Using rclone with the --s3-versions and --s3-version-deleted flags together will show all object versions (as filenames with v+DATE+TIME+SEQUENCE appended) and delete markers (as zero-byte objects).

However, in case of any doubt, you should rely on the AWS CLI as the authoritative source.

Recovery patterns

Rclone provides some convenient commands for recovering soft deleted objects and cleaning up old versions. However, for precise recovery, especially in complex scenarios, direct AWS CLI commands are often necessary.

Once you've detected a soft deleted object or an older version using the --s3-versions flag, you can copy the old version by using the version file name (such as filename-vYYYY-MM-DD-HHMMSS-000.ext) that rclone showed you. Keep in mind this version file name is an rclone-specific construct and not the actual S3 version ID.

For better control over recovery and cleanup, use the AWS CLI commands. They provide more transparency and precision, especially when dealing with compliance or audit requirements.

Self-service recovery

For many common recovery scenarios and day-to-day operational contexts, rclone offers a convenient self-service interface that strikes an excellent balance between power and simplicity. It's a good choice when you need to get a file back quickly or reset the bucket to a clean slate of active versions without worrying about an accumulation of older, potentially unnecessary versions cluttering things up.

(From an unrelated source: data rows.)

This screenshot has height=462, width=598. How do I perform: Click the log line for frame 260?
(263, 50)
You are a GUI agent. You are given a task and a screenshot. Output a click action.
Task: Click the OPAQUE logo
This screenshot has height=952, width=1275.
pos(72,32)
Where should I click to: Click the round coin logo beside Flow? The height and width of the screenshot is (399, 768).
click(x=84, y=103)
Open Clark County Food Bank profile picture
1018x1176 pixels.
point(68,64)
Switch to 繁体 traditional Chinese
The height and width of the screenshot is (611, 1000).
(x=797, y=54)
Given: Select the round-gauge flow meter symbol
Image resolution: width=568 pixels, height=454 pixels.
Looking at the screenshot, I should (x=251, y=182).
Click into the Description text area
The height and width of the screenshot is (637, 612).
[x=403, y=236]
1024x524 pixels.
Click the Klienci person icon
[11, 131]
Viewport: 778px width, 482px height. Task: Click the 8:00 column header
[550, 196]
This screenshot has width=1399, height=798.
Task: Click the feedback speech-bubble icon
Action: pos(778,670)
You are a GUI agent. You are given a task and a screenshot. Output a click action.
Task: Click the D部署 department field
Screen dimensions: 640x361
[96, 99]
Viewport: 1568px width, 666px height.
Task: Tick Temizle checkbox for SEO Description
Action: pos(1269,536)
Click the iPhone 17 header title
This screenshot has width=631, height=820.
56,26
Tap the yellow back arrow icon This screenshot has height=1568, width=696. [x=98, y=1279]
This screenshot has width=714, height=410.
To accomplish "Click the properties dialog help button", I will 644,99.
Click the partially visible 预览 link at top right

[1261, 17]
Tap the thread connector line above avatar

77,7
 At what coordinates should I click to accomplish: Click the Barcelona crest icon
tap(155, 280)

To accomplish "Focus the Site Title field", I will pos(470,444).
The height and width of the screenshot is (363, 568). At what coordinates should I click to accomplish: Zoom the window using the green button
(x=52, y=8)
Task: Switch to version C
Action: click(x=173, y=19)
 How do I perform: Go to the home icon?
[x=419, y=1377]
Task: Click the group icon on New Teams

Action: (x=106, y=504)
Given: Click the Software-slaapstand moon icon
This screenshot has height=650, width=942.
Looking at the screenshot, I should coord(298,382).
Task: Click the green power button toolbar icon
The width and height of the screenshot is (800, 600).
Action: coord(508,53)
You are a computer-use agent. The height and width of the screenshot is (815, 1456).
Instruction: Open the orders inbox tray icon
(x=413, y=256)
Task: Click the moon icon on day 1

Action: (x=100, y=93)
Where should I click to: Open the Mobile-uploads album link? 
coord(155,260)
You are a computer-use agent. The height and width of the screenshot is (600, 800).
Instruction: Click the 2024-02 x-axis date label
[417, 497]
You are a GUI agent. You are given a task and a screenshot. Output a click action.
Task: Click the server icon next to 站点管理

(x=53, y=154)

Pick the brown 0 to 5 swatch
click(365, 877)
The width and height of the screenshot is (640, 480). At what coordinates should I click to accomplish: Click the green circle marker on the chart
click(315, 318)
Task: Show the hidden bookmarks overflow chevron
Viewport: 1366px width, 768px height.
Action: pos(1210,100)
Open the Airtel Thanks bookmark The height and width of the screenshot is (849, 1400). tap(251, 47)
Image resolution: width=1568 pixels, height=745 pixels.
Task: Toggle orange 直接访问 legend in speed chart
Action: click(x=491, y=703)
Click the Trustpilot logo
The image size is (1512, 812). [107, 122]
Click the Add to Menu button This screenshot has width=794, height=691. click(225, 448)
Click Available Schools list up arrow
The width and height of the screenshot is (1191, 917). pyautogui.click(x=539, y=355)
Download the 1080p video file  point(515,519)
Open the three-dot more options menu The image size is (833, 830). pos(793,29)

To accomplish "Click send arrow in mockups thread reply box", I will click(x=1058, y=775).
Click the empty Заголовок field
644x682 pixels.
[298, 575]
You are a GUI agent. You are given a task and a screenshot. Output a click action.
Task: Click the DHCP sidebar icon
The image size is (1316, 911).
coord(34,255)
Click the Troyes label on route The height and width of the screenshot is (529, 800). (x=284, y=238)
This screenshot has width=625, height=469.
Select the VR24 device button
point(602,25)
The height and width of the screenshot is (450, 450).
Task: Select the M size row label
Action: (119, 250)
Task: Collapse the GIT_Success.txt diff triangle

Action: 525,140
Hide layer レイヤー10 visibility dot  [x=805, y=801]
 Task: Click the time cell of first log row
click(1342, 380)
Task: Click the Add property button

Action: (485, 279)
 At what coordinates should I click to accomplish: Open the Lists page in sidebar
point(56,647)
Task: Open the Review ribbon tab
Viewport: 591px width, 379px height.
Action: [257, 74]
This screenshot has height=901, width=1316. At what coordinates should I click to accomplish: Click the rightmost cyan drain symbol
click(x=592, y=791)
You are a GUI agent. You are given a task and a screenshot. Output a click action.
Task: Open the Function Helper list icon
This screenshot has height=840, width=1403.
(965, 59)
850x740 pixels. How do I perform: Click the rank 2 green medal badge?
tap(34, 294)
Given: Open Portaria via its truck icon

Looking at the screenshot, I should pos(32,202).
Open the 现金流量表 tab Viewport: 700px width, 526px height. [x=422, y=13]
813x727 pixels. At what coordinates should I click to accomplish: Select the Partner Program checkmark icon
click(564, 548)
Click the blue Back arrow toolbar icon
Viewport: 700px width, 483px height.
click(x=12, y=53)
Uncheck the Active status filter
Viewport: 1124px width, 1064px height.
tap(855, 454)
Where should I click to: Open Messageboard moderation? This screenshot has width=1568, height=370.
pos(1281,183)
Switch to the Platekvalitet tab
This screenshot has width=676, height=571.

However, direct AWS CLI commands may be necessary when:

  • You need to recover a specific version for compliance or audit purposes
  • Ensure precise control over which versions are restored
  • Handle scenarios where delete markers are involved

For these situations, the AWS CLI should be your diagnostic tool of choice. It allows you to confidently discern between different versions, including those explicitly marked as deleted, and to execute precise, auditable recovery actions.

When to request storage engineering intervention

Removing policy-controlled delete markers may require assistance from CoreWeave's storage engineering team. If you encounter issues removing delete markers, you should contact CoreWeave support.